3) Distribusi Frekuensi Kumulatif
Distribusi frekuensi kumulatif adalah jenis distribusi yang menunjukkan frekuensi kumulatif atau total yang dijumlahkan dari kelas pertama hingga kelas tertentu. Dalam distribusi ini, kita mengumpulkan frekuensi secara bertahap hingga mencapai kelas terakhir. Distribusi ini sangat berguna ketika kita ingin melihat seberapa banyak data yang berada di bawah atau di atas nilai tertentu dalam data kita. Distribusi frekuensi kumulatif terdiri dari dua jenis:

  • Distribusi Frekuensi Kumulatif Kurang Dari: Dalam jenis ini, kita menjumlahkan frekuensi dari kelas yang paling rendah hingga kelas tertentu, sehingga kita dapat mengetahui berapa banyak data yang kurang dari atau di bawah nilai tertentu.
  • Distribusi Frekuensi Kumulatif Lebih Dari: Sebaliknya, pada distribusi ini, kita menjumlahkan frekuensi dari kelas tertentu hingga kelas yang paling tinggi, yang menunjukkan berapa banyak data yang berada di atas atau lebih dari nilai tertentu.

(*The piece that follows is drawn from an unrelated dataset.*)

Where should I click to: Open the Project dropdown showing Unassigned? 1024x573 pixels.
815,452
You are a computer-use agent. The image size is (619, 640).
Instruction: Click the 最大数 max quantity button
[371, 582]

Distribusi frekuensi kumulatif biasanya disajikan dalam bentuk grafik yang disebut kurva ogif. Kurva ini menggambarkan akumulasi data dari kelas ke kelas, dan membantu dalam memahami pola penyebaran data secara keseluruhan.

Dengan memahami ketiga jenis distribusi frekuensi ini—distribusi frekuensi biasa, distribusi frekuensi relatif, dan distribusi frekuensi kumulatif—kita bisa mendapatkan wawasan lebih dalam tentang data yang kita miliki. Masing-masing jenis distribusi memiliki kegunaan tersendiri, tergantung pada apa yang ingin kita lihat dari data tersebut. Distribusi frekuensi biasa cocok digunakan untuk melihat jumlah setiap kelas atau kategori, distribusi frekuensi relatif cocok untuk melihat proporsi, dan distribusi frekuensi kumulatif berguna untuk analisis akumulasi data dari kelas terendah hingga tertinggi.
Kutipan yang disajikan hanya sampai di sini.